Dataset extract Start Marker

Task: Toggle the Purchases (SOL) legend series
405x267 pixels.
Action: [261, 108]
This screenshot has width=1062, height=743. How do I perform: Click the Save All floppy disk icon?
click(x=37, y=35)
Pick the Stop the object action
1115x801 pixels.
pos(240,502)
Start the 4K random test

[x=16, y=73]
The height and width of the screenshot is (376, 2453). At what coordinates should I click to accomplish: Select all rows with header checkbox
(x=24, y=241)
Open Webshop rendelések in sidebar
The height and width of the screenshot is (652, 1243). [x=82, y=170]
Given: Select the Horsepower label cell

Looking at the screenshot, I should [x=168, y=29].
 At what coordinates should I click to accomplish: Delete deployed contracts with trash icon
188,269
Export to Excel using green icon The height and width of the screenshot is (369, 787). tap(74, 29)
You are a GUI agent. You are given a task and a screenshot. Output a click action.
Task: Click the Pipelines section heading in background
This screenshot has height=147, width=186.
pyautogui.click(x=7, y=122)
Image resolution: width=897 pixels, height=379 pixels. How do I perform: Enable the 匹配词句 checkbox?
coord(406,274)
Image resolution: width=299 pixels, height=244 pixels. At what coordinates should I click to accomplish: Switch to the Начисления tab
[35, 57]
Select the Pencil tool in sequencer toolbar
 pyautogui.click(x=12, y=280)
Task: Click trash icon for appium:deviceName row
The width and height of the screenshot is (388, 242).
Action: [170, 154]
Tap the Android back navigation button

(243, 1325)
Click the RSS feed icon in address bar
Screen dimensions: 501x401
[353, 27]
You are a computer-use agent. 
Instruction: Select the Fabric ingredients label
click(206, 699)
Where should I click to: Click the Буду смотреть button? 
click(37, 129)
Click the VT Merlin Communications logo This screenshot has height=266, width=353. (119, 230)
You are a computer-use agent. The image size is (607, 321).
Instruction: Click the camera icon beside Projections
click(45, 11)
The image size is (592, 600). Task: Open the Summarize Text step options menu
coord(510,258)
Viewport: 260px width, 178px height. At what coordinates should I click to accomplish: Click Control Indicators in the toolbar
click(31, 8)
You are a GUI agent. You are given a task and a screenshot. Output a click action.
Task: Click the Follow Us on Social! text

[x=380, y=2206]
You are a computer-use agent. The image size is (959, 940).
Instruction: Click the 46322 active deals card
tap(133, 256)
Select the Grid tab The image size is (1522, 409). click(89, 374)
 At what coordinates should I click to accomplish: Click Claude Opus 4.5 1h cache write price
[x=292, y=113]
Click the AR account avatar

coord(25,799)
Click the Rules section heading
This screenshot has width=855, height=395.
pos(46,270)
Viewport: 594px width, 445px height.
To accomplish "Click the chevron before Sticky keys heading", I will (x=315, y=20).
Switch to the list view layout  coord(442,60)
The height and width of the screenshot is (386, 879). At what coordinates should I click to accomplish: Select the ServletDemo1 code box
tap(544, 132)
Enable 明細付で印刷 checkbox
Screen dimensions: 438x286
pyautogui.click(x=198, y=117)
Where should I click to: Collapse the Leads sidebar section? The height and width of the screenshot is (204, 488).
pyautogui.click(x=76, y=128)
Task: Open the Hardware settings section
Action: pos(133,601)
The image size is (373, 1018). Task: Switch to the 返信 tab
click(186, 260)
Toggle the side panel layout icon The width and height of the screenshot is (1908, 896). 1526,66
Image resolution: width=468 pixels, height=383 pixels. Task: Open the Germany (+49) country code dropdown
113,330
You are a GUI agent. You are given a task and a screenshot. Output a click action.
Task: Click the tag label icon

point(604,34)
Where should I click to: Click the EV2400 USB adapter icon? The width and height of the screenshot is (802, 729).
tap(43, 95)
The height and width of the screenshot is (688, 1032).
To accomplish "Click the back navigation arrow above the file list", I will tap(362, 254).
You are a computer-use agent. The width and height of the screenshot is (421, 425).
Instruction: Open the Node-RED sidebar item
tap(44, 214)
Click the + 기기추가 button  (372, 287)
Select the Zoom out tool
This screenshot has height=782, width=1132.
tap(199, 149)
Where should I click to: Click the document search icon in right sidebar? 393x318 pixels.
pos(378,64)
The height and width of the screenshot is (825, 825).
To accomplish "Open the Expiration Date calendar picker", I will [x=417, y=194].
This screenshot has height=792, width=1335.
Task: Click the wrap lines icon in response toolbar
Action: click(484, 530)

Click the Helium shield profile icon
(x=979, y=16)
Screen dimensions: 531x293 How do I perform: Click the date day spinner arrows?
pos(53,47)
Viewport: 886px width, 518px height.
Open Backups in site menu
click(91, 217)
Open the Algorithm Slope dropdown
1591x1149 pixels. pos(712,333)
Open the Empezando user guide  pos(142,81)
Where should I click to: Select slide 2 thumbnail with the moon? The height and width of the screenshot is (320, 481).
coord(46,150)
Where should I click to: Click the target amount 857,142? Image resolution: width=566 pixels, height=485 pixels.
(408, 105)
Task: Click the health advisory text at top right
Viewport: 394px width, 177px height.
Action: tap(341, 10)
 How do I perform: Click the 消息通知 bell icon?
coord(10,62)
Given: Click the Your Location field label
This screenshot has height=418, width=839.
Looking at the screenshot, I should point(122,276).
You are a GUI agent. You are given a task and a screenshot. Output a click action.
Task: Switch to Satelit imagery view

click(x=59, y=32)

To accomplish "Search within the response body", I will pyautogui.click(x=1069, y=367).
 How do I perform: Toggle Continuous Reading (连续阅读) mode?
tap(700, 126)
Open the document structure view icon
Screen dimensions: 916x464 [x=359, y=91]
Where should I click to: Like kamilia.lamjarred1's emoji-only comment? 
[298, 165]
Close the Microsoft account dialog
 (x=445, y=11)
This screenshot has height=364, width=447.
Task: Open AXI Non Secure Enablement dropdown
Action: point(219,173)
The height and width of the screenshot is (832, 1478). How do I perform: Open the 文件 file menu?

Dataset extract End Marker

* _To do_
Set aside each line above that includes the string "layout" and report it.

* _Expected output_
Switch to the list view layout  coord(442,60)
Toggle the side panel layout icon The width and height of the screenshot is (1908, 896). 1526,66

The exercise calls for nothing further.